0

I want to combine several (say 15) long arrays of shape (3072,) into one np.array of shape (15,3072). If have found a solution but that's including a nested if-clause in a for-loop, which seems to be inefficient for me. Is there a more efficient solution to come up with a numpy array of the necessary shape (and not a list)? Here is the code:

# Creating sample array
arr1 = np.array([8, 19, 43], dtype=int)

# What I do at the moment (and it works)
arr_out = np.array([])
for i in range(3):
    if i == 0:
        arr_out = np.hstack((arr_out, arr1))
    else:
        arr_out = np.vstack((arr_out, arr1))
        
arr_out # Output is correct shape (Each "new" array gets a new row.)

array([[ 8., 19., 43.], [ 8., 19., 43.], [ 8., 19., 43.]])

What happens when I use np.append:

# How to do the above without the if loop in the for loop?
arr_out = np.array([])
for i in range(3):
    arr_out = np.append(arr_out, arr1, axis=0)

arr_out # Output is not in correct shape

array([ 8., 19., 43., 8., 19., 43., 8., 19., 43.])

Do you see any efficient way of getting to numpy.array shape of the first example without using a list (or at least not having a list in the end)?

  • Why do you feel you need to `vstack` them one at a time?

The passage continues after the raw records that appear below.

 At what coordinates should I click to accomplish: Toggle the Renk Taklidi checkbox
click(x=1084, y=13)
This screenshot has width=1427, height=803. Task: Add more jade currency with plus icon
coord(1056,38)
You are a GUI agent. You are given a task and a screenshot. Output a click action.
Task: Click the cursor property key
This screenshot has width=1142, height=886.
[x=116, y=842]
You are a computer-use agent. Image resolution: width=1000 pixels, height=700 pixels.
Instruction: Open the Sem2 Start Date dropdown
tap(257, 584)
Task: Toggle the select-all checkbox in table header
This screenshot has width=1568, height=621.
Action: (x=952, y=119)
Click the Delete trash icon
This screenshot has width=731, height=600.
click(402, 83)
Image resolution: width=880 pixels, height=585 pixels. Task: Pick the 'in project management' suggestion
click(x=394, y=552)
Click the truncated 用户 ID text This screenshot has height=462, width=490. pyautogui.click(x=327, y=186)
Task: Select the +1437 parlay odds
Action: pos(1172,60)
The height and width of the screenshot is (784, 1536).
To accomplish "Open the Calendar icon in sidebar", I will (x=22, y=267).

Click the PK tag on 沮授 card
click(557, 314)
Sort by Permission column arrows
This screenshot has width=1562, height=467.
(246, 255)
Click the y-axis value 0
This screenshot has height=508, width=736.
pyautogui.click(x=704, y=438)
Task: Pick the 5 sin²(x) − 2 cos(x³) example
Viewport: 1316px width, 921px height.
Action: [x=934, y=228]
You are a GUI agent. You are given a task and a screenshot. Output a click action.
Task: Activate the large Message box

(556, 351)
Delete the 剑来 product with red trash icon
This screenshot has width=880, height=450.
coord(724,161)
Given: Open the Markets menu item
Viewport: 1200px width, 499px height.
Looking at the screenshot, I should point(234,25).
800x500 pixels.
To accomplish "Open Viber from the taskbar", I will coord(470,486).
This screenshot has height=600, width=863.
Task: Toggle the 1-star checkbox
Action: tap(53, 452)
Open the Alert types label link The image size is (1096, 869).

Consider using `vstack((a, tuple, of, many, arrays, ...))` – donkopotamus Mar 26 '21 at 20:31
  • `np.append` uses `np.concatenafe` same as the `stack` functions Look at their code. List append is faster. – hpaulj Mar 26 '21 at 20:43
  • Thanks for you quick replies. `vstack` one at a time is necessary as I have a long for-loop and cannot save all individuals arrays in between. LIst append is indeed faster, but does not work on the purpose because it produces similar output as the `np.append` and `np.concatenate`, namely a 1D-array of all features where I want an nD-array where n is the number of observations (basically the number of iterations performed in the for-loop). – Thilo Sander Mar 27 '21 at 09:40

1 Answers1

0

Solved it myself by initalizing the array arr_out with correct number of columns I need (would be three in the mini-example above). Then you can get rid of the if-clause and directly perform the np.vstack. However, when the array has many columns (in my real case > 3000) it seems to me that getting rid of the if-clause is coming with the payoff of initializing a large empty array. Thus getting rid of the if-clause will only get you better off in terms of run-time when you loop a lot of times (true in my case as I will run through it about a 60.000 times). Here is the code:

# Creating sample array
arr1 = np.array([8, 19, 43], dtype=int)

# Solution
arr_out = np.array([0,len(arr1)])
for i in range(3): #I run through the loop a couple of thousand times
    arr_out = np.vstack((arr_out, arr1))